* **COMPITI**
**1)** Estrai dal brano sugli aiuti alle imprese la parte che comincia con "Il problema, per" e prosegue fino a "bonus ai manager.".
**2)** Rispondi a queste domande sul brano sugli aiuti alle imprese:
(a) A quanto l'ora avrebbe innalzato la paga minima il progetto di legge della Camera?
(b) In quale crisi era emerso con forza il tema delle riserve di capitale?
(c) Per quanto tempo resterà in vigore la misura sulle riserve di capitale?

* **BRANO DA LEGGERE**
- - - - - - -

Il problema, per i democratici, è che i settori che riceveranno gli aiuti sono quelli che impiegano la manodopera più a rischio – turismo e trasporti sono fermi. Un progetto di legge della Camera prevedeva l’innalzamento della paga minima oraria fino a 15 dollari l’ora nelle imprese che riceveranno soldi e dove questa è ancora più bassa. Al tavolo negoziale questa ipotesi è stata scartata. Viene invece il divieto di buyback – l’acquisto di proprie azioni da parte delle imprese che riceveranno prestiti o fondi, un sistema per aumentarne il valore che in questa fase è particolarmente conveniente visto che diverse compagnie hanno visto collassare il valore dei propri titoli – o di aumento delle paghe e bonus ai manager.

Gli aiuti alle grandi imprese prevedono poi anche una serie di misure che le rispettive lobby chiedevano da tempo senza ottenerle. Un esempio è quello delle banche che si erano battute per ottenere minori requisiti per le riserve di capitale, il cuscino che gli istituti finanziari sono tenuti ad avere per garantire la solvibilità in caso di problemi – un tema emerso con forza nella crisi del 2008. La misura sarà in vigore per tutta l’emergenza da Coronavirus. Naturalmente, su questo come su altri benefici fiscali, la durata è cruciale per stabilire se si tratta di un favore alle corporation o di un’effettiva misura emergenziale. Le lobby bancaria, degli alberghi e dei trasporti lavoreranno per rendere queste misure permanenti.

- - - - - - -

* **ESTRATTI DEI DATI**
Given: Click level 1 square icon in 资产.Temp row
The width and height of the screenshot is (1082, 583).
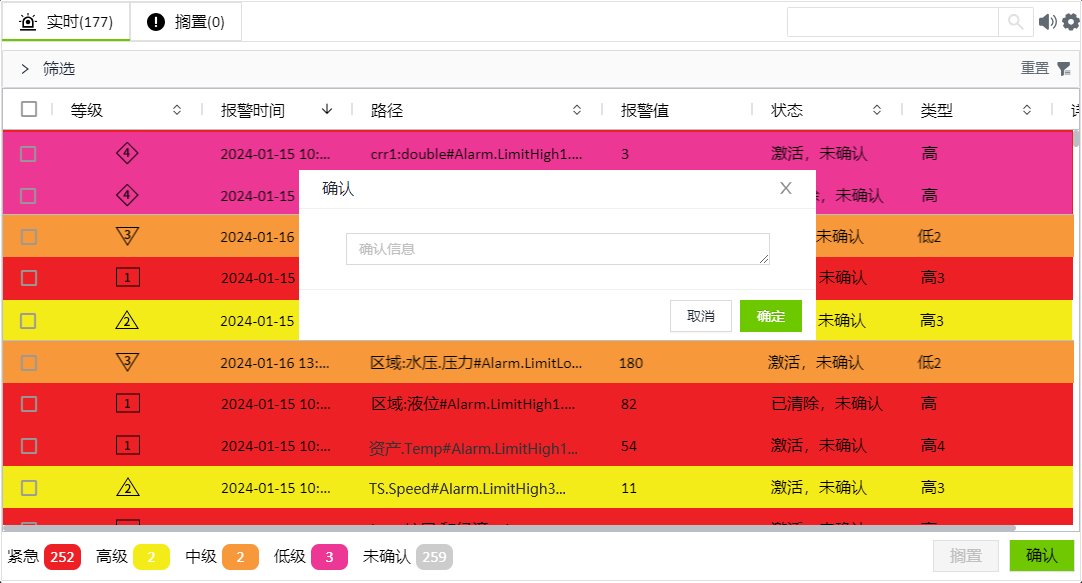Looking at the screenshot, I should tap(127, 445).
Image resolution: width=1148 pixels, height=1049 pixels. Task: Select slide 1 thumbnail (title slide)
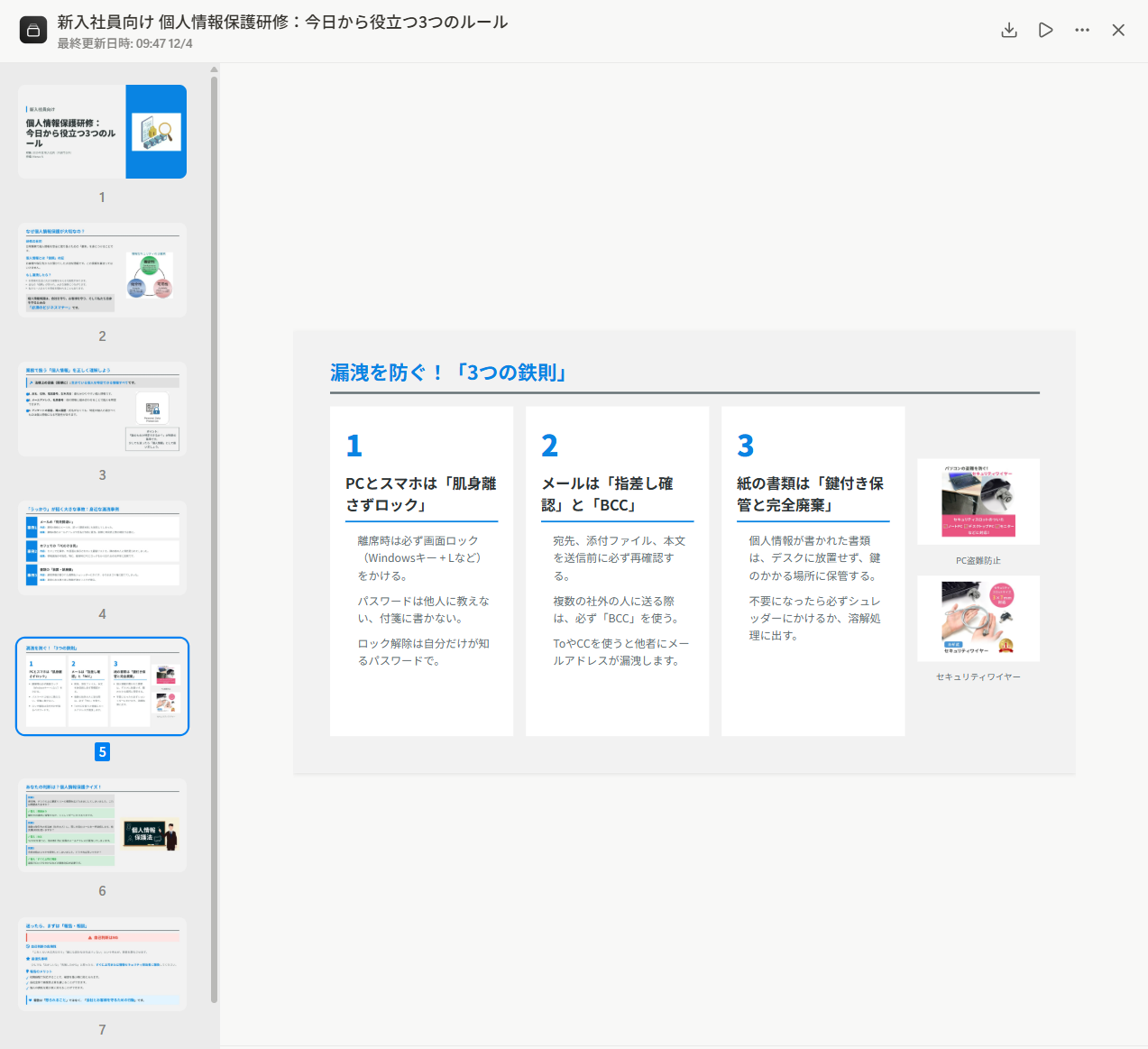tap(102, 132)
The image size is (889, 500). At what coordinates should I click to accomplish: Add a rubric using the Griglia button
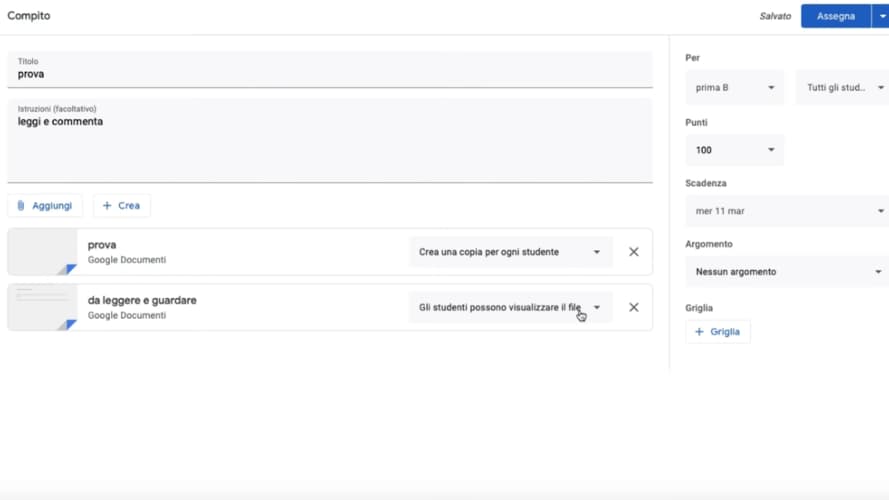tap(718, 331)
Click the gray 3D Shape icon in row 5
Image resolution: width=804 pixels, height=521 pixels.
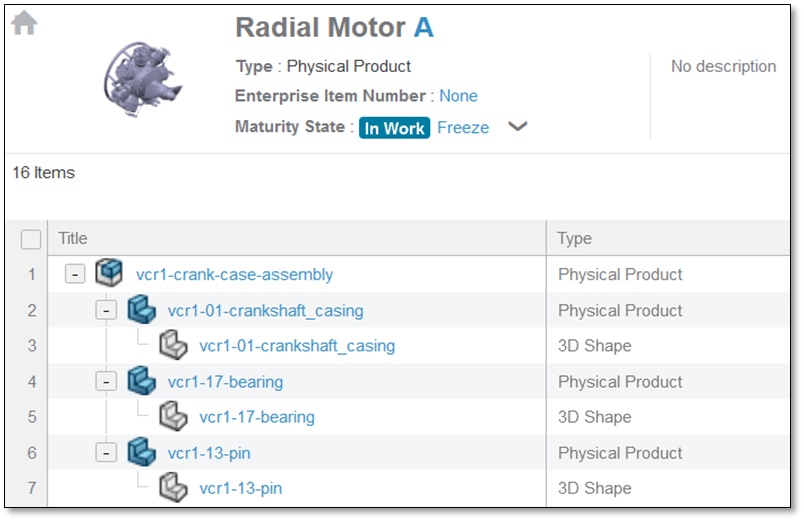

- - - - - - -

* **SOLUZIONI**
**1)**
Il problema, per i democratici, è che i settori che riceveranno gli aiuti sono quelli che impiegano la manodopera più a rischio – turismo e trasporti sono fermi. Un progetto di legge della Camera prevedeva l’innalzamento della paga minima oraria fino a 15 dollari l’ora nelle imprese che riceveranno soldi e dove questa è ancora più bassa. Al tavolo negoziale questa ipotesi è stata scartata. Viene invece il divieto di buyback – l’acquisto di proprie azioni da parte delle imprese che riceveranno prestiti o fondi, un sistema per aumentarne il valore che in questa fase è particolarmente conveniente visto che diverse compagnie hanno visto collassare il valore dei propri titoli – o di aumento delle paghe e bonus ai manager.

**2)**
(a) Fino a 15 dollari l'ora.
(b) Nella crisi del 2008.
(c) Per tutta l'emergenza da Coronavirus.